El platillo más diverso: tamal

Verónica Huesca * CP. El tamal a diferencia de la tortilla, es el alimento prehispánico de mayor versatilidad y extensión territorial en México y América.

Y es que este delicioso platillo se consume desde el sur de Estados Unidos hasta la Patagonia.

En México hay alrededor de mil formas diferentes de hacerlo y su diversidad es mayor en los estados que tienen más grupos étnicos, como son los casos de Chiapas, Oaxaca, Veracruz, Puebla y Michoacán.

Tan solo en Michoacán, no hay menos de 200 tipos de tamales.

Los más típicos de la región son los dulces con rellenos de miel de abeja, calabaza, camote, higo, coco, plátano, pera, tejocote, chilacayote, durazno, zarzamora y guayaba.

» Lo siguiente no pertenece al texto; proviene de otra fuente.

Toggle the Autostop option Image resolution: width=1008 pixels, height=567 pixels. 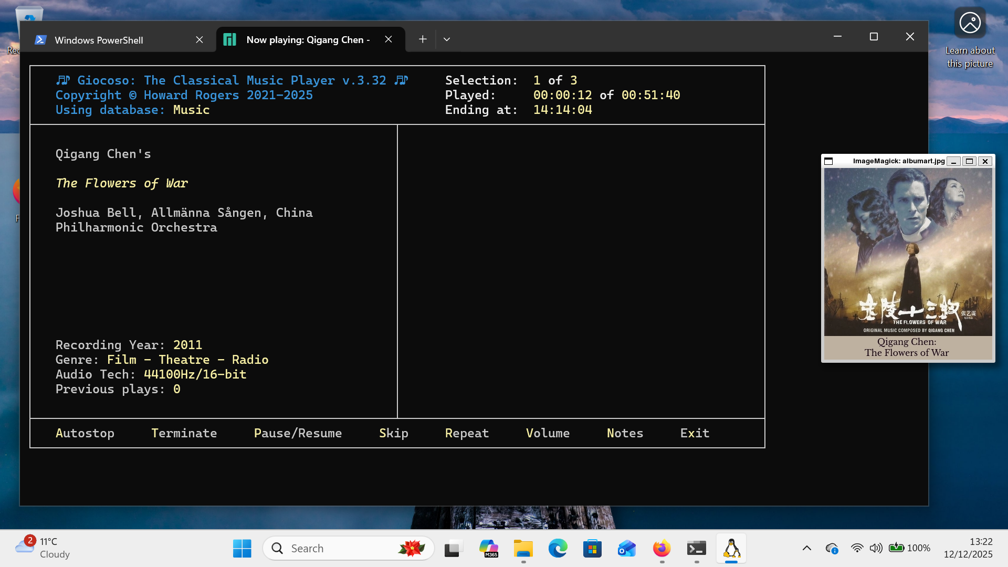(x=85, y=433)
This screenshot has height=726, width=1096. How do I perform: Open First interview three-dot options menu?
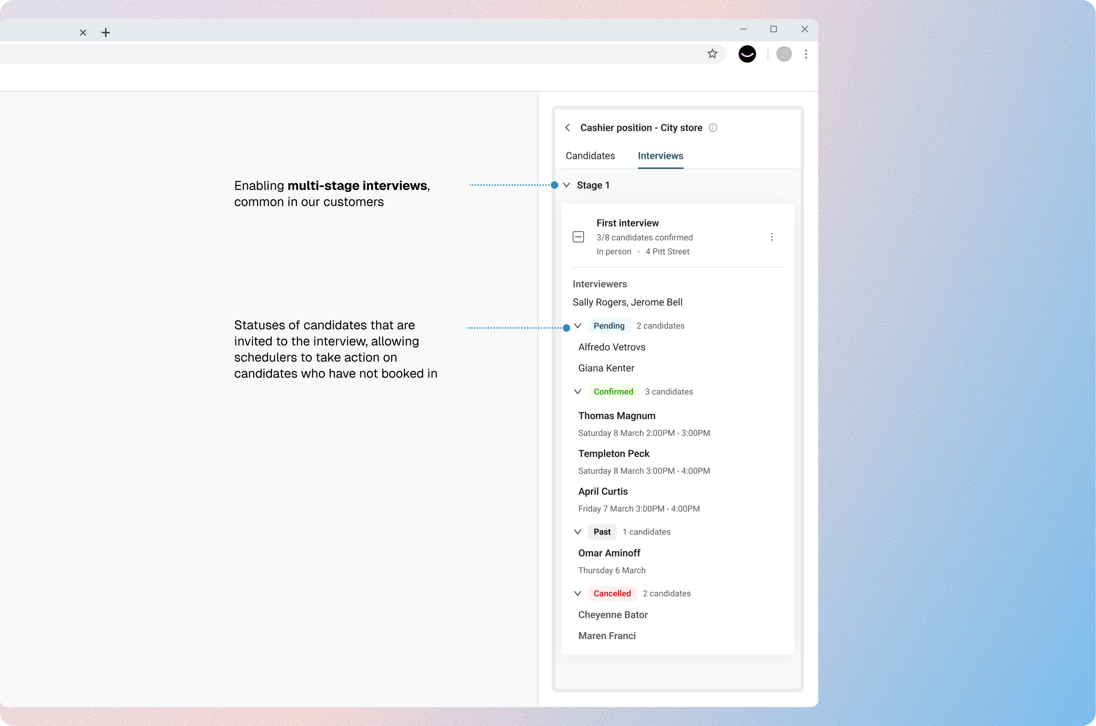click(771, 237)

Mientras que en Chiapas, están los de frijol con chipilín, de iguana, armadillo guisado, tamal de jacuané, nacapitu, cuchunuc, putzatzé, yumimujú, picte de elote, toro pinto, de chipilín, de bola, de carne con verduras, con pollo, de pescado y mariscos.

La principal distinción entre la tortilla y el tamal, además de la forma, residen que éste en la mayoría de sus variedades es un platillo por sí mismo y no un alimento neutro o complementario.

Esta misma distinción tiene el tamal con el pan europeo, con el que los espanoles, Bernal Díaz del Castillo y Bernardino de Sahagún entre otros, lo equipararon sin considerar esta diferencia específica, pese a su equivalencia dietética.

Otro dato notorio del tamal y la tortilla consiste en que ésta no se ha modificado en milenios, en tanto que la mayoría de las variedades de tamales son mestizas por la incorporación de rellenos europeos o de otras regiones del mundo.

Los rellenos más comunes son de carnes de cerdo y pollo, pero los hay con mariscos, peces, insectos, frutas, vegetales y prácticamente todos los ingredientes culinarios. El más exótico es el de iguana, aunque está por desaparecer debido a que el animal se halla en peligro de extinción.

La mayor virtud de los tamales, sin embargo, es que se hacen conforme al famoso dicho: de chile, dulce y manteca.